[Information — start]

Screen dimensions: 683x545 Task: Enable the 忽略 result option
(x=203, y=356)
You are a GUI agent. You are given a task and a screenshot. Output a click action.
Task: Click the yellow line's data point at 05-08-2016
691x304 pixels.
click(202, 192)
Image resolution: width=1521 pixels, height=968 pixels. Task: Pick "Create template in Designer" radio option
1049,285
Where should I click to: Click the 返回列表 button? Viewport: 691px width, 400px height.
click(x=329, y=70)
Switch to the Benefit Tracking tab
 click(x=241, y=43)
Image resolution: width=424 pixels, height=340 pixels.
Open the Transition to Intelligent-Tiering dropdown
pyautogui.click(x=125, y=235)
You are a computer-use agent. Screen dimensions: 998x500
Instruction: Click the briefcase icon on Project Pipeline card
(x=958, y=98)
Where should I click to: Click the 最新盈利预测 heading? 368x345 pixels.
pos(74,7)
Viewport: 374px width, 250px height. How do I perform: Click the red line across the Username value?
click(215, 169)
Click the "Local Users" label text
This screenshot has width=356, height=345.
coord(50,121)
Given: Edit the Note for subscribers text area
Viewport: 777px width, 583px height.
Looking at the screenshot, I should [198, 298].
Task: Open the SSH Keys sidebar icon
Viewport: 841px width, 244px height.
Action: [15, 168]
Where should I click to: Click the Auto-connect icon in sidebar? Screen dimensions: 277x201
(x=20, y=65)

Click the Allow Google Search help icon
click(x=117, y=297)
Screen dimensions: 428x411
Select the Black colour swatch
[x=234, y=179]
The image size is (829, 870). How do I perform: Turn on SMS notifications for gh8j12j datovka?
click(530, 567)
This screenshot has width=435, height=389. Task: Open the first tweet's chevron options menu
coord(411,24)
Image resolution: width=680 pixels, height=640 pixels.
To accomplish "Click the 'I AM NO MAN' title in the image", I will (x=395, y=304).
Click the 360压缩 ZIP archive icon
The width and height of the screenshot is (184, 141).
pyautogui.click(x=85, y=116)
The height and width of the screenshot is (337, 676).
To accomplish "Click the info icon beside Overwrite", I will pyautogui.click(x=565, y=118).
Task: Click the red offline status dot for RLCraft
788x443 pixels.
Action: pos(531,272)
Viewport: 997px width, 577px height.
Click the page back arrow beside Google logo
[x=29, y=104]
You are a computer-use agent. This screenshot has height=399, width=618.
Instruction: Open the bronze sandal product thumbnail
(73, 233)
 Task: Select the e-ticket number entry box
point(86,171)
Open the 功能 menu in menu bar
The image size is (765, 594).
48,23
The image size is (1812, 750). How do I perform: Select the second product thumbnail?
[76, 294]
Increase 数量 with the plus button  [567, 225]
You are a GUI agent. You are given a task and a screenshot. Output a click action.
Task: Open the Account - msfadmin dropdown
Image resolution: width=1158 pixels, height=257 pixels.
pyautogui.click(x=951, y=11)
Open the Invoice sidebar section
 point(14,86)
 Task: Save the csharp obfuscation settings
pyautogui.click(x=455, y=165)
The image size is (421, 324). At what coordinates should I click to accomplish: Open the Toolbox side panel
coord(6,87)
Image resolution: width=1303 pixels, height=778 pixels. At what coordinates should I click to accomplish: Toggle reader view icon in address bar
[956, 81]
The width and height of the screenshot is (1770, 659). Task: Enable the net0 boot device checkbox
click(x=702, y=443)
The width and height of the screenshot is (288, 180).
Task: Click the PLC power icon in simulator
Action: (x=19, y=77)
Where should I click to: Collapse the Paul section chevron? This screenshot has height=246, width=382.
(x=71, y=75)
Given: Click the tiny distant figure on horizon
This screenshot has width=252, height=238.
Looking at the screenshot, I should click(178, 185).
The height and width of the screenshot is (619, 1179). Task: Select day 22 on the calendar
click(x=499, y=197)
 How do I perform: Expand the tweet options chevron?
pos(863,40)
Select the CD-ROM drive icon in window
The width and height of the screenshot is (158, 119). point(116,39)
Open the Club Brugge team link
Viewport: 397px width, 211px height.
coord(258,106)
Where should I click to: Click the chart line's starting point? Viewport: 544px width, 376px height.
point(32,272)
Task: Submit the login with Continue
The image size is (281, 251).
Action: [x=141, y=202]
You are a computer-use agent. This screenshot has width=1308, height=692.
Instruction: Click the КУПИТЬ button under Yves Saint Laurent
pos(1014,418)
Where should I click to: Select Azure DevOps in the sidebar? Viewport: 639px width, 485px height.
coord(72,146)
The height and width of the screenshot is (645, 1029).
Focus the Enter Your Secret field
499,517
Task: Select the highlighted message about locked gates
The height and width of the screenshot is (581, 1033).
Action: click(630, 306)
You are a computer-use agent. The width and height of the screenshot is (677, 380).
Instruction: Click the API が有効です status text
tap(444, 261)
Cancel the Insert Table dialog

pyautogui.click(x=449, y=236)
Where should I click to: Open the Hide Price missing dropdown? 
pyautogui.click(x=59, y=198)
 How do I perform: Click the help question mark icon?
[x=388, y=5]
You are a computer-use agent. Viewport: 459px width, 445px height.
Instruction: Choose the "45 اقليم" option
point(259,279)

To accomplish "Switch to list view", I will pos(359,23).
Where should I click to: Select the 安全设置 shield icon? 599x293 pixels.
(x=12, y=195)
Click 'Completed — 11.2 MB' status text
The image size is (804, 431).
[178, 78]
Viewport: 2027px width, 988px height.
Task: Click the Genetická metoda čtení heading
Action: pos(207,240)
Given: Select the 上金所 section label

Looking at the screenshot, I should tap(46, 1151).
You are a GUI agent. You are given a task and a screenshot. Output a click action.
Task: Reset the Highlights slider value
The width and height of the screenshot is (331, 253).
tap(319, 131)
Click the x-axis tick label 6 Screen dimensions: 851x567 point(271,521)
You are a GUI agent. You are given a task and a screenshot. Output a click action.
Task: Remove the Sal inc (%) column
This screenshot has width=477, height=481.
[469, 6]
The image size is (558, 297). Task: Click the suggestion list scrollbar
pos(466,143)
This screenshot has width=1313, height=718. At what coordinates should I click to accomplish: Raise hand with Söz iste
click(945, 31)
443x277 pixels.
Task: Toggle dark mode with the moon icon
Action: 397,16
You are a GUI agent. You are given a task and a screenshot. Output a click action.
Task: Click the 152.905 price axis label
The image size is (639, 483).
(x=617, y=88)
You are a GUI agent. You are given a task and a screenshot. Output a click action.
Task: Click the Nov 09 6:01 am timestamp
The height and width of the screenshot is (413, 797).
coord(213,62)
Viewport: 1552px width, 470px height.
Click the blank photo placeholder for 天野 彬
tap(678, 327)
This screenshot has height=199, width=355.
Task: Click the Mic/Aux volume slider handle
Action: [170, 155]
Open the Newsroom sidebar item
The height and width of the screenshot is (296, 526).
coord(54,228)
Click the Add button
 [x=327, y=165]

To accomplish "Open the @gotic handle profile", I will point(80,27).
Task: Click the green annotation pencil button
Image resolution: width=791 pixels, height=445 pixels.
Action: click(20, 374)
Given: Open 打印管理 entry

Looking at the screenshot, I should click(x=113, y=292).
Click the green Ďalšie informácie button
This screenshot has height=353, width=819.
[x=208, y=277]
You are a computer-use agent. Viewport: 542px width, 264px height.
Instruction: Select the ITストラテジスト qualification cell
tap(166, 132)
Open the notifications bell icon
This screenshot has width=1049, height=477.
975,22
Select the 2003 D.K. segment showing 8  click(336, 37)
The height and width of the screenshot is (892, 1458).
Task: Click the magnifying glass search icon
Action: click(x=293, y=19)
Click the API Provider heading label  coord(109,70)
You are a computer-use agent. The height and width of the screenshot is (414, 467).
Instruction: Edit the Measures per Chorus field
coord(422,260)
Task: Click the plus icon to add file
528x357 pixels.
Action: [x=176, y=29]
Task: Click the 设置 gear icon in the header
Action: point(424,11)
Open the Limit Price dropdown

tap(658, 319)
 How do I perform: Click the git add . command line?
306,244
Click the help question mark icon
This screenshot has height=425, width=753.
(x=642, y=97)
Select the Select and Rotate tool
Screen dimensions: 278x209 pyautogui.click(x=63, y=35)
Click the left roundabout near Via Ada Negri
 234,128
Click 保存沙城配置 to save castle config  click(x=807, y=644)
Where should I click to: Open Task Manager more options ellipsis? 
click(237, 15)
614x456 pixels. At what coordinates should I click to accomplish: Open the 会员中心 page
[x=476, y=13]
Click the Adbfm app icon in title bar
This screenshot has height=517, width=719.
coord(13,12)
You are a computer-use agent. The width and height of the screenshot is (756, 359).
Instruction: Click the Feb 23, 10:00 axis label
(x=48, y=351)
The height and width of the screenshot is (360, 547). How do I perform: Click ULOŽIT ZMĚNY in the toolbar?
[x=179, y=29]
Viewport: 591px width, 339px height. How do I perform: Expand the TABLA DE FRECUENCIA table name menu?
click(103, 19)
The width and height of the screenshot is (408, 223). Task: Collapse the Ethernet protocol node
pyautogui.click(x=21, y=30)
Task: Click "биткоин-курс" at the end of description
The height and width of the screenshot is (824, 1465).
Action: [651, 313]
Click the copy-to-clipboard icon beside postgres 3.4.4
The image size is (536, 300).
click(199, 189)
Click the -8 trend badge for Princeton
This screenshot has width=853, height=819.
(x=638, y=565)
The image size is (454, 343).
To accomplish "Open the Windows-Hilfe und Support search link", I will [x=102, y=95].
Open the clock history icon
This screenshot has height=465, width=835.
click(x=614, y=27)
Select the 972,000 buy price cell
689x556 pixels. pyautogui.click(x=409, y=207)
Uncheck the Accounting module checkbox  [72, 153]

[Information — finish]

■ **Required action**
What you give back should be exactly the lines of the data above from the line with "Click the x-axis" through the line with "You are a computer-use agent. Viewport: 542px", both of those included, and nothing more.

■ **Response to the exercise**
Click the x-axis tick label 6 Screen dimensions: 851x567 point(271,521)
You are a GUI agent. You are given a task and a screenshot. Output a click action.
Task: Remove the Sal inc (%) column
This screenshot has width=477, height=481.
[469, 6]
The image size is (558, 297). Task: Click the suggestion list scrollbar
pos(466,143)
This screenshot has width=1313, height=718. At what coordinates should I click to accomplish: Raise hand with Söz iste
click(945, 31)
443x277 pixels.
Task: Toggle dark mode with the moon icon
Action: 397,16
You are a GUI agent. You are given a task and a screenshot. Output a click action.
Task: Click the 152.905 price axis label
The image size is (639, 483).
(x=617, y=88)
You are a GUI agent. You are given a task and a screenshot. Output a click action.
Task: Click the Nov 09 6:01 am timestamp
The height and width of the screenshot is (413, 797).
coord(213,62)
Viewport: 1552px width, 470px height.
Click the blank photo placeholder for 天野 彬
tap(678, 327)
This screenshot has height=199, width=355.
Task: Click the Mic/Aux volume slider handle
Action: [170, 155]
Open the Newsroom sidebar item
The height and width of the screenshot is (296, 526).
coord(54,228)
Click the Add button
 [x=327, y=165]

To accomplish "Open the @gotic handle profile", I will point(80,27).
Task: Click the green annotation pencil button
Image resolution: width=791 pixels, height=445 pixels.
Action: click(20, 374)
Given: Open 打印管理 entry

Looking at the screenshot, I should click(x=113, y=292).
Click the green Ďalšie informácie button
This screenshot has height=353, width=819.
[x=208, y=277]
You are a computer-use agent. Viewport: 542px width, 264px height.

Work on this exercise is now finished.